What to work on:
a - From the excerpt below, list the teniente and the cadets who refused to fall back and fought to the death.
b - Decide whether each statement agrees with the excerpt below. Answer yes or no, and quote the deciding words: (i) The teniente and cadets who fought to the death were all between 13 and 19 years old. (ii) Gabriel Flores painted the mural of Los Niños Héroes in 1957. (iii) The executed men of the Saint Patrick's Battalion had been captured earlier at the Battle of Churubusco.
c - Answer these from the excerpt below:
(i) Who ordered the retreat?
(ii) What part of the palace does the Gabriel Flores mural decorate?
(iii) How many men from the Saint Patrick's Battalion were executed?

** Start of Excerpt **

During the battle, five Mexican military cadets, and one of their instructors, refused to fall back when General Bravo finally ordered retreat, and fought to the death. These were teniente (lieutenant) Juan de la Barrera and cadets Agustín Melgar, Juan Escutia, Vicente Suárez, Francisco Márquez, and Fernando Montes de Oca, all between the ages of 13 and 19. According to legend, the last of the six, Juan Escutia,  grabbed the Mexican flag, wrapped it around himself, and jumped off the castle point to prevent the flag from falling into enemy hands. In 1967, Gabriel Flores painted a mural depicting Los Niños Héroes. The mural decorates the ceiling of the palace, showing Escutia wrapped in the flag, apparently falling from above. A monument stands in Chapultepec Park commemorating their courage. The cadets are eulogized in Mexican history as los Niños Héroes, the Child Heroes or Heroic Cadets.

Saint Patrick's Battalion

Thirty men from the Saint Patrick's Battalion, a group of former United States Army soldiers who joined the Mexican side, were executed en masse during the battle. They had been previously captured at the Battle of Churubusco. Colonel William S. Harney specified that they were to be hanged with Chapultepec in view and that the precise moment of their death was to occur when the U.S. flag replaced the Mexican tricolor atop the citadel.

** End of Excerpt **
** Start of Provided material **

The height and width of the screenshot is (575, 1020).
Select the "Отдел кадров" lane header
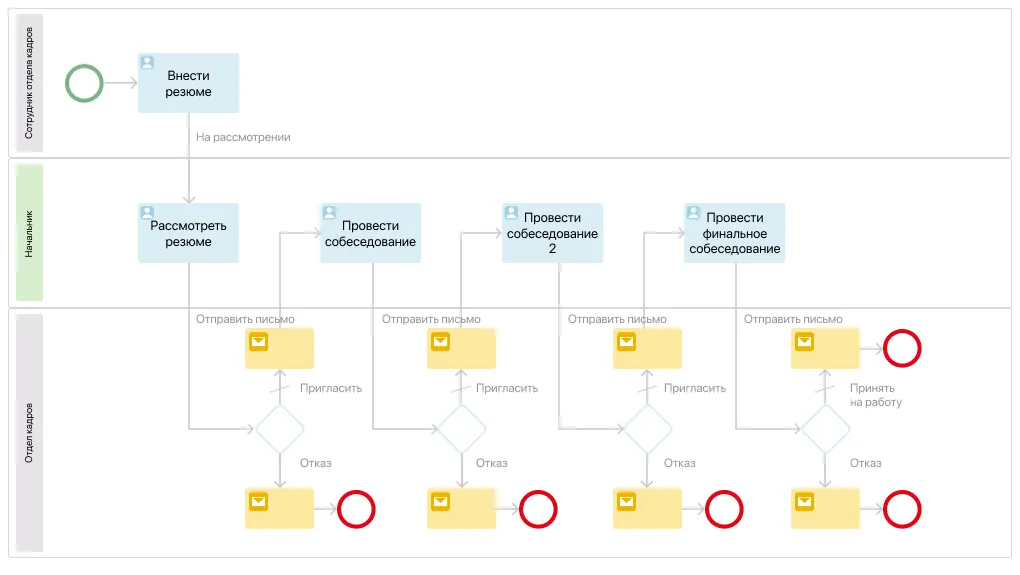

** End of Provided material **

Solutions to the problems:
a - Juan de la Barrera, Agustín Melgar, Juan Escutia, Vicente Suárez, Francisco Márquez, Fernando Montes de Oca

b -
(i) Yes: "all between the ages of 13 and 19"
(ii) No: "In 1967, Gabriel Flores painted a mural depicting Los Niños Héroes"
(iii) Yes: "They had been previously captured at the Battle of Churubusco"

c -
(i) General Bravo
(ii) The ceiling
(iii) Thirty